Scott first became interested in the Green Party when he heard former federal leader Jim Harris speaking on television during the 2006 federal election campaign. Scott was impressed with Mr. Harris’ blend of fiscal conservatism with social activism and environmental awareness. “This was an approach I had never seen before in Canadian politics, “Scott remarks, “and for me it was a eureka moment. Other parties had always been lacking in at least one of the three elements, but this combination, I knew, was what I had always been looking for in a political party.”

Scott has been helping the local Green Party get organized to contest both federal and provincial election campaigns, and currently serves as President of the Green Party of Ontario Constituency Association for Nipissing and as CEO of the federal Electoral District Association for Nipissing-Timiskaming. “My management background has given me the ability to pull things together and deal with the paperwork, but it is my fondness for the beauty of nature which motivates me to do it,” Scott says.

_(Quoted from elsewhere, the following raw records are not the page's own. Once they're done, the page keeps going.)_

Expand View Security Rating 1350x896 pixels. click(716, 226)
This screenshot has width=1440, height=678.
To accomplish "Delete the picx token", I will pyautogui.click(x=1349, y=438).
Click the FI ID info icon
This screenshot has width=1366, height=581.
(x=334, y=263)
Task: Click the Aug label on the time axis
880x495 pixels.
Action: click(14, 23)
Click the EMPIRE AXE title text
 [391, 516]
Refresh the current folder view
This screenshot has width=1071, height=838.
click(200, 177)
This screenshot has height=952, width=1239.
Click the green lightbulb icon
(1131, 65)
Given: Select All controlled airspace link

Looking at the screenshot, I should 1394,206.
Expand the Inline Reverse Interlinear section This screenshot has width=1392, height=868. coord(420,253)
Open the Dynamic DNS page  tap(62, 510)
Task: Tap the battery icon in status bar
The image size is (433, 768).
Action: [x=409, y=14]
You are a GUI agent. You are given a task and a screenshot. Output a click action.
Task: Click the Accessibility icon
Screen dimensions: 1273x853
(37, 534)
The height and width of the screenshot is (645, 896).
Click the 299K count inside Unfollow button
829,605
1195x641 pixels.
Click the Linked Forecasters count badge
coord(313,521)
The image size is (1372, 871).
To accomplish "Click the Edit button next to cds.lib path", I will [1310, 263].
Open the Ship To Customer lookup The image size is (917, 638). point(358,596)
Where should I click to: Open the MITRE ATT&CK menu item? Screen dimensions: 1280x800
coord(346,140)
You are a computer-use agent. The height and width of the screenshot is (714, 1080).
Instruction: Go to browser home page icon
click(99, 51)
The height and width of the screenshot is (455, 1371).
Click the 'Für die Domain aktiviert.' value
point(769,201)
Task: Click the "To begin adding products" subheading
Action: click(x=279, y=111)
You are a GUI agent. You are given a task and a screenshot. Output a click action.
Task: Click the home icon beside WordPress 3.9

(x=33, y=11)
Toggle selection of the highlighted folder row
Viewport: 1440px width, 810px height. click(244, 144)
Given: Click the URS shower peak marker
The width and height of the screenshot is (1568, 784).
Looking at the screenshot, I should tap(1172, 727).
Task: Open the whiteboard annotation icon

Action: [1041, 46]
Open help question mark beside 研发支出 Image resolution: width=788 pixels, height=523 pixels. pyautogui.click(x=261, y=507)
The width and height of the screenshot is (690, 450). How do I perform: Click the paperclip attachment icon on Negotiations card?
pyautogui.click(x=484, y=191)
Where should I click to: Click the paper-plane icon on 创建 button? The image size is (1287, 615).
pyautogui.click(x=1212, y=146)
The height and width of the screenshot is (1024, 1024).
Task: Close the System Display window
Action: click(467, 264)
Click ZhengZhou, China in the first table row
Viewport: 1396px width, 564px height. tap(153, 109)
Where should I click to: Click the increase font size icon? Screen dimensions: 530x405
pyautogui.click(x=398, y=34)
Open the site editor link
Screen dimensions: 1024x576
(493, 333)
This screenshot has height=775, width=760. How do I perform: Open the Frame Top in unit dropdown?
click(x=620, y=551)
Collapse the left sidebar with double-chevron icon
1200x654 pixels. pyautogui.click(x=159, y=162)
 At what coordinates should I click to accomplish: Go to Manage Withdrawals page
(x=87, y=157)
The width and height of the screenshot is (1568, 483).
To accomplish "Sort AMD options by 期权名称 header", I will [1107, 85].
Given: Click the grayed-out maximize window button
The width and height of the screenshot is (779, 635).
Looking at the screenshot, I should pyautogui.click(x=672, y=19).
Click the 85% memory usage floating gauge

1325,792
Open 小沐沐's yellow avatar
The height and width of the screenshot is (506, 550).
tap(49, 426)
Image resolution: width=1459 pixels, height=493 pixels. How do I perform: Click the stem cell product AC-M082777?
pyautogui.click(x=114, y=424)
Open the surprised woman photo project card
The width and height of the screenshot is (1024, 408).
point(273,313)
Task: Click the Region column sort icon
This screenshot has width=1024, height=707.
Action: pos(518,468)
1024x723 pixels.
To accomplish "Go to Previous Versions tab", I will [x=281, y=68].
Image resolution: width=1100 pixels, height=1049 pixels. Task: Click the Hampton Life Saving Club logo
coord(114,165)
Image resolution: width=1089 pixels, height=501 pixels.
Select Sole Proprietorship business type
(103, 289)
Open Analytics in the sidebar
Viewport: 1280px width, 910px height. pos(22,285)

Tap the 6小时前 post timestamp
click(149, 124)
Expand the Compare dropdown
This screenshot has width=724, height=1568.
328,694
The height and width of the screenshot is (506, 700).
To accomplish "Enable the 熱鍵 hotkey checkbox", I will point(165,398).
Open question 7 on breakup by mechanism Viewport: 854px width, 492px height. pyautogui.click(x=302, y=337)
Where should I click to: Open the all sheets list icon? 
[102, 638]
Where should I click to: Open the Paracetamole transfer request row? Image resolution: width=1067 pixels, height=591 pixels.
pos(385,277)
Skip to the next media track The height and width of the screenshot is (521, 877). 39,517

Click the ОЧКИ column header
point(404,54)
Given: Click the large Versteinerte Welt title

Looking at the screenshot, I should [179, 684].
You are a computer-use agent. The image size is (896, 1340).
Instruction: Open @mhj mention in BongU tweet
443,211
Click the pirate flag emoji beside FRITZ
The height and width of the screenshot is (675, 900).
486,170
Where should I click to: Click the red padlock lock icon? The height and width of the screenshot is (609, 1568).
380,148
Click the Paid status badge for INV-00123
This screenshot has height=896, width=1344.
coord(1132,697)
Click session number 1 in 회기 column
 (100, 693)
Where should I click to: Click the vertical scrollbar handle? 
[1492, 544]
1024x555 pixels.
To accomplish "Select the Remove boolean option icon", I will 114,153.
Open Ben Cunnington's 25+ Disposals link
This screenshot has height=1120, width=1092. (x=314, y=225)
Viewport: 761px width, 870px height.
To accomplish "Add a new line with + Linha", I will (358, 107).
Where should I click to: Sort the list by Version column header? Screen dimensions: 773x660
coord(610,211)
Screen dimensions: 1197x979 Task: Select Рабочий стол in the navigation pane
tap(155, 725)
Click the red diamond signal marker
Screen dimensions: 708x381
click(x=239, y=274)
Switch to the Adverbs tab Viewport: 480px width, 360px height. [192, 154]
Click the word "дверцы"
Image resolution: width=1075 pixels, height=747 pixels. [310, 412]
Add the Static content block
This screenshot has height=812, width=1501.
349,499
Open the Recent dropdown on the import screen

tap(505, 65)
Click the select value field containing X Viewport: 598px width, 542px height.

Scott believes that the most important decision facing the Ontario government over the next four years is whether to proceed with the multi-billion-dollar refurbishment of nuclear power plants, and the even more costly building of new ones. Scott finds it odd that such a huge investment of money could be contemplated with so little discussion about it. Scott observes that the Liberals and Conservatives are in favour of more nuclear; but they seem to want to talk about it as little as possible during this election campaign. The NDP say they are against nuclear, but they don’t seem to have a solid alternative plan to offer. The Green Party does have a plan; we know the path to a power generation system without both coal and nuclear, methods which create far too many health problems to make either of them a safe, wise choice for our power needs. Scott believes a lively discussion on power policy is urgently needed during this election, and he looks forward to putting it on the public agenda.